Die Beamten runzelten die Stirn.

“Verletzt? Was erzählen Sie da? Hat Ihre Tochter Menschen verletzt? Ist sie bewaffnet?”

Caitlin schüttelte ihren Kopf, jenseits jeder Frustration. Diese lokalen Beamten würden sie nie verstehen; sie verschwendete nur ihren Atem.

“Sie ist unbewaffnet. Sie hat nie eine Menschenseele verletzt. Aber wenn Ihr Männer sie nicht finden, werden sie nicht in der Lage sein, sich vor ihr zu retten.”

Die Polzisten sahen sich gegenseitig an, als wenn sie sich einig wären, dass Caitlin verrückt wäre und dann drehten sie sich um und gingen in den nächsten Raum.

Als Caitlin sah, wie sie weggingen, drehte sie sich um und schaute hinaus, durch das zerbrochene Glas in die Nacht.
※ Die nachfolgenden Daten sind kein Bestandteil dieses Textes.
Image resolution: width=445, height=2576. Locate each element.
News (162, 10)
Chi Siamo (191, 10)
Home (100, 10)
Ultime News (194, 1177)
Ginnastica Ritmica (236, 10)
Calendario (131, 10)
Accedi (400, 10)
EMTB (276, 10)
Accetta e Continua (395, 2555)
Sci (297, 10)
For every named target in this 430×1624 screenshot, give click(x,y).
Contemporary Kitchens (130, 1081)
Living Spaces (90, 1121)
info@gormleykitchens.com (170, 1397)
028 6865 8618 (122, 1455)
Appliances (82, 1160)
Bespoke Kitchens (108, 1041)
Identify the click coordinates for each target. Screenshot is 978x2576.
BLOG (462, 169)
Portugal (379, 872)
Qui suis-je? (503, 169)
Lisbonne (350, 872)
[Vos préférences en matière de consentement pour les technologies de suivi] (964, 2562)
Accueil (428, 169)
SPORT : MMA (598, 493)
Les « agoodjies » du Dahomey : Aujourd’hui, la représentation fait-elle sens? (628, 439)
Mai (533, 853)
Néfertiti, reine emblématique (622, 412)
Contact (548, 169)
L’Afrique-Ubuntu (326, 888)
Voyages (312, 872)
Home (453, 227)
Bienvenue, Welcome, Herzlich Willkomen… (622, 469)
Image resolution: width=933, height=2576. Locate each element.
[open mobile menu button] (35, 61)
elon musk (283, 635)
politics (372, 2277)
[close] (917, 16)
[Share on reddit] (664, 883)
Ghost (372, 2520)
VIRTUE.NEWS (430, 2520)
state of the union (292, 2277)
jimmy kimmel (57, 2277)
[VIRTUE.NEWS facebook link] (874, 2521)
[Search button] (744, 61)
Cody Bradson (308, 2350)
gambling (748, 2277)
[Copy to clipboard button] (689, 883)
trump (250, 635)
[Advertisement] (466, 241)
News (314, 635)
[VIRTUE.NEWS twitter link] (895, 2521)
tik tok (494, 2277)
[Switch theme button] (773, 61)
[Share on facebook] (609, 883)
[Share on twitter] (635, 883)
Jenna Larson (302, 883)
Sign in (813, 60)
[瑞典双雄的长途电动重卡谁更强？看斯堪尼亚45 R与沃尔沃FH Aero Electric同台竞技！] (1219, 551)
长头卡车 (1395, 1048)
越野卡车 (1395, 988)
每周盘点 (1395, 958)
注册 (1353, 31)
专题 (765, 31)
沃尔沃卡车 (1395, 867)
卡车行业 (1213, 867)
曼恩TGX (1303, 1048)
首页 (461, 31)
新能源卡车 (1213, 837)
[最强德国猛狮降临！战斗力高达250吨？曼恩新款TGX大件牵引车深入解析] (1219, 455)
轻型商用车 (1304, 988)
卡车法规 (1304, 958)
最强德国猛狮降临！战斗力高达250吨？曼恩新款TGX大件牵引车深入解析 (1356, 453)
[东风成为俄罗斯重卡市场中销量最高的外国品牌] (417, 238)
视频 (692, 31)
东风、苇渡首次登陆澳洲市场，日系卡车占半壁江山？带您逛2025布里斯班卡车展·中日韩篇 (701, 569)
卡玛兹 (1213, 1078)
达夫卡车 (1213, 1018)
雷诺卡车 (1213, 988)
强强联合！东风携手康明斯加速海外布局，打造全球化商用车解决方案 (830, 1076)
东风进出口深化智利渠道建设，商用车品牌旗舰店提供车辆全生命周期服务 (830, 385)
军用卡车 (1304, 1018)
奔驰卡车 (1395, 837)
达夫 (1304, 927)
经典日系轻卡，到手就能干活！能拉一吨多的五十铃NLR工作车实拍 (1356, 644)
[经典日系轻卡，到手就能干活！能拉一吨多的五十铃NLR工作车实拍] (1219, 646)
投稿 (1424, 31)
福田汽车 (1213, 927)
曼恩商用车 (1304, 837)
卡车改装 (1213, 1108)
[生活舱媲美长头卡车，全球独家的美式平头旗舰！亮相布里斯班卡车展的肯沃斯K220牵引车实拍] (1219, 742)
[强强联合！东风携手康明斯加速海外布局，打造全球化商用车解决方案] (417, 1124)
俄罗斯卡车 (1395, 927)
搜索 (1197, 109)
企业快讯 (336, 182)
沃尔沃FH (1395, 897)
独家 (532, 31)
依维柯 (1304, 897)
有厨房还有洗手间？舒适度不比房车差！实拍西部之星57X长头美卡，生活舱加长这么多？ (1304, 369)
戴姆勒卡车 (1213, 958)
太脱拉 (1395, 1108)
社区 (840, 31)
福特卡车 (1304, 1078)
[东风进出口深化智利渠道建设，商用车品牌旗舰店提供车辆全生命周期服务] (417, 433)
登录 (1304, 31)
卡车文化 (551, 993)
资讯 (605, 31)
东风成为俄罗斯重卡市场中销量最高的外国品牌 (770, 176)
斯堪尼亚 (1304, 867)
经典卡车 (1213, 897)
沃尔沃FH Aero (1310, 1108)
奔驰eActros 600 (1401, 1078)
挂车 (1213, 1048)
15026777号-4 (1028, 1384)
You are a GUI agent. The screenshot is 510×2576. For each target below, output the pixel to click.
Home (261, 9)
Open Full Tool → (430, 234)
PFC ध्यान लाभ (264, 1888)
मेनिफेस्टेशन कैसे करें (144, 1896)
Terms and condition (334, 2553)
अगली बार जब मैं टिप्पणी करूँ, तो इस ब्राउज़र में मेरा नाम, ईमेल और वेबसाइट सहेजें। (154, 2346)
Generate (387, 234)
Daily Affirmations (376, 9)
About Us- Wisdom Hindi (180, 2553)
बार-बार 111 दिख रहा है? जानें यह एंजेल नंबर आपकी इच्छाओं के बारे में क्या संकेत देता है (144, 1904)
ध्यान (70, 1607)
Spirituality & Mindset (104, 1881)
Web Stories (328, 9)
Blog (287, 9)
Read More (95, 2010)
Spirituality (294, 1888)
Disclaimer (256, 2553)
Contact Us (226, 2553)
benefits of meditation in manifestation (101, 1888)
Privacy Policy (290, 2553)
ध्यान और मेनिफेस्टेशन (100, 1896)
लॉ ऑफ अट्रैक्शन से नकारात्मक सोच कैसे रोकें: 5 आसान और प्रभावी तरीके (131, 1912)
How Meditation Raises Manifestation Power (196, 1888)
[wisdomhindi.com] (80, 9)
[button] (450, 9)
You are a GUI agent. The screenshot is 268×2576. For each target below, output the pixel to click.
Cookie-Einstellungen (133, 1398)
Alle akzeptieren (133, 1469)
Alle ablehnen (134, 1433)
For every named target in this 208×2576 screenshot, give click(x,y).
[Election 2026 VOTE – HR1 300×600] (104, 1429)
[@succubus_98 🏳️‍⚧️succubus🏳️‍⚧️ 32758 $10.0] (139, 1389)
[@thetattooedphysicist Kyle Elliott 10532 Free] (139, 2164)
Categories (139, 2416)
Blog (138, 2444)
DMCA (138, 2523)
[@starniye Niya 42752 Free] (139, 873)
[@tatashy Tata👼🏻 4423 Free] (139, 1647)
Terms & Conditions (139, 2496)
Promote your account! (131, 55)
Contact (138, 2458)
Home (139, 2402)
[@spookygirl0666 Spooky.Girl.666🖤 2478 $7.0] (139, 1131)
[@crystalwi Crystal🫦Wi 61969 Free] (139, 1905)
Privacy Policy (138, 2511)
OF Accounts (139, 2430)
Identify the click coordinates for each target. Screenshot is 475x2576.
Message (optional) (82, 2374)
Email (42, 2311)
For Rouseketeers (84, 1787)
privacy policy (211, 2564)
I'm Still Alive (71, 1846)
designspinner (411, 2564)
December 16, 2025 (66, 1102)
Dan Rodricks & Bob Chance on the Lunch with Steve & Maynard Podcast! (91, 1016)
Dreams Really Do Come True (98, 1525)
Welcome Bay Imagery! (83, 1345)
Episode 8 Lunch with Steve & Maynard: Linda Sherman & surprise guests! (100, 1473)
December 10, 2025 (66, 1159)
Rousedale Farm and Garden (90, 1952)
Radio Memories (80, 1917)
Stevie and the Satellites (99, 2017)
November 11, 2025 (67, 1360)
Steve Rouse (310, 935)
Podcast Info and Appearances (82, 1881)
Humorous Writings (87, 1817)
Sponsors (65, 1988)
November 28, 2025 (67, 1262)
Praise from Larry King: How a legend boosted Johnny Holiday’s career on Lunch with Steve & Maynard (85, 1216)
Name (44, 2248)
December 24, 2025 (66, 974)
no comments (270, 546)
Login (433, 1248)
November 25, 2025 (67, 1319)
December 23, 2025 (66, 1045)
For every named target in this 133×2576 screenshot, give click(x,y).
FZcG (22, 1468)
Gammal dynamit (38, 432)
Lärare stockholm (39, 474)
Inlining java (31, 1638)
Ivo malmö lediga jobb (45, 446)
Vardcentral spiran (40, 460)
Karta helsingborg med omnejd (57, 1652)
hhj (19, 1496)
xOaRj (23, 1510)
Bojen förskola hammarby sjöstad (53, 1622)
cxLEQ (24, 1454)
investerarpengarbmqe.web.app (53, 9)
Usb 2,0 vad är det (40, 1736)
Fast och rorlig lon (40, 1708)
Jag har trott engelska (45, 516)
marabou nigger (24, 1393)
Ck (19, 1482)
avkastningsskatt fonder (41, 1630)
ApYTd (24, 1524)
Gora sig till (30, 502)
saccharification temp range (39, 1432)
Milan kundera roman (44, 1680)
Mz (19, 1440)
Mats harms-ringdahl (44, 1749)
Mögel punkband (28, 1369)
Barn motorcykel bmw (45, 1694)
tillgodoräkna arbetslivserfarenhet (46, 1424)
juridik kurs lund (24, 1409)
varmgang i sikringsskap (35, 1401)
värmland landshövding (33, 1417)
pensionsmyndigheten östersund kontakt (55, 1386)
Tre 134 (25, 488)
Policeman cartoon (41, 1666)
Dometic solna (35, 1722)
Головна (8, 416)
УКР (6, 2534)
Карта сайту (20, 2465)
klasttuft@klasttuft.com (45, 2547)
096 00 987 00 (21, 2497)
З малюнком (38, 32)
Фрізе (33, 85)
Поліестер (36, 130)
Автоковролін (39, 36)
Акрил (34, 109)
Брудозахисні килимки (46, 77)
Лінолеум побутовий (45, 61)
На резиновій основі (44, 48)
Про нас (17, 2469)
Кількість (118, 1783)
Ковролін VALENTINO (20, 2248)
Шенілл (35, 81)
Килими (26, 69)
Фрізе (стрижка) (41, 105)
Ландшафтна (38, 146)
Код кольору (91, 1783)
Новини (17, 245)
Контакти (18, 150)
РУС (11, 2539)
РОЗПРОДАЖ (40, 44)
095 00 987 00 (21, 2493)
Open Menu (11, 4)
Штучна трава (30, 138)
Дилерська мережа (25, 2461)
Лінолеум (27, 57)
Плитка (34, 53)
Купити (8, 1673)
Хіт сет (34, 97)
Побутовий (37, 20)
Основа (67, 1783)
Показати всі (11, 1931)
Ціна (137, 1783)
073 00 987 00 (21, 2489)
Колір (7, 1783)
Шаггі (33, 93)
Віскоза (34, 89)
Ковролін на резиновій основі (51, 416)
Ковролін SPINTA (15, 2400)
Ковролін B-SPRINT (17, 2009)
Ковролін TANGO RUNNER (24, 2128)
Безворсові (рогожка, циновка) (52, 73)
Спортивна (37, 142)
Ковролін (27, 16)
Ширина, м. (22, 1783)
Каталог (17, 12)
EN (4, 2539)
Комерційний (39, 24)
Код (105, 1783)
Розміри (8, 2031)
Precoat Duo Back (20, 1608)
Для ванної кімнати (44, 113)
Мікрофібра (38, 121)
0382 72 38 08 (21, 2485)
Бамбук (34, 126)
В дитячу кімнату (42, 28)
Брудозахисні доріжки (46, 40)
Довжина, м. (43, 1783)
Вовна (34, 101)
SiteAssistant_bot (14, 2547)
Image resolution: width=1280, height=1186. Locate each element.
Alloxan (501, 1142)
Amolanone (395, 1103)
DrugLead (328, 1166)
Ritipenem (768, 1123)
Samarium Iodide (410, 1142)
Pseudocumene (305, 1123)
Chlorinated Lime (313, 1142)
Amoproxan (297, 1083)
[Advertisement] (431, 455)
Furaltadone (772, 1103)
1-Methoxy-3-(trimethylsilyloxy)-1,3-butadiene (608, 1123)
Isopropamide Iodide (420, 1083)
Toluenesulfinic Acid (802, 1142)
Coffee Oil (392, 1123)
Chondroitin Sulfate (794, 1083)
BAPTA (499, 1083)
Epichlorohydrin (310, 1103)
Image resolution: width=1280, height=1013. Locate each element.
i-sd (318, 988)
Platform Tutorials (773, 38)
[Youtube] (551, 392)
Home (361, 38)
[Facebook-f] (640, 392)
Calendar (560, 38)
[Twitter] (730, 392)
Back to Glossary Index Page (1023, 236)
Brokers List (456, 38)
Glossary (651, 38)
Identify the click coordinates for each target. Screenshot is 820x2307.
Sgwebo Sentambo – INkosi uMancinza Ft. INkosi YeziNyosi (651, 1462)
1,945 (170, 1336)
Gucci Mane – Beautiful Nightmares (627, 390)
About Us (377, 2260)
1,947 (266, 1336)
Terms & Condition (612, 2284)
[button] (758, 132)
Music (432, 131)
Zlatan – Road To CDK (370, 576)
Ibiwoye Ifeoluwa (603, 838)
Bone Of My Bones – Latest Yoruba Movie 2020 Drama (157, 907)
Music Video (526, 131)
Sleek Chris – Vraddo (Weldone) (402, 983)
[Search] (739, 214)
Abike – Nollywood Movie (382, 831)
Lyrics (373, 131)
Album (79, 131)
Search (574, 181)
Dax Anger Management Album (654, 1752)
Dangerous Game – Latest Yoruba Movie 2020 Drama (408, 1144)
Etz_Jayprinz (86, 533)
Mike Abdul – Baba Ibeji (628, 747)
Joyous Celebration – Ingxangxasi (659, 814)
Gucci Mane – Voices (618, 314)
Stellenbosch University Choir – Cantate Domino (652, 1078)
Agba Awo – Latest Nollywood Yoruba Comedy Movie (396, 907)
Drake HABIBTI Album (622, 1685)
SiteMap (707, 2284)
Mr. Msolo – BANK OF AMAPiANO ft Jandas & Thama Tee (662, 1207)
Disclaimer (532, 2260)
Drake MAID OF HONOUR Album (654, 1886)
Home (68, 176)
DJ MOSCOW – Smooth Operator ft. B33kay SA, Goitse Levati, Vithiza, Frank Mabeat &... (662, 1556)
Scarlet, dachte sie. Wo bist Du? Komm zu mir nach Hause, Baby. Ich liebe Dich. Es tut mir leid. Was immer ich getan habe, was Dich wütend gemacht hat. Es tut mir leid. Bitte komm nach Hause.

Das verrückteste war, wurde Caitlin klar, dass, als sie an Scarlet dort draußen dachte, allein in der Nacht, sie sich keine Sorgen um sie machte.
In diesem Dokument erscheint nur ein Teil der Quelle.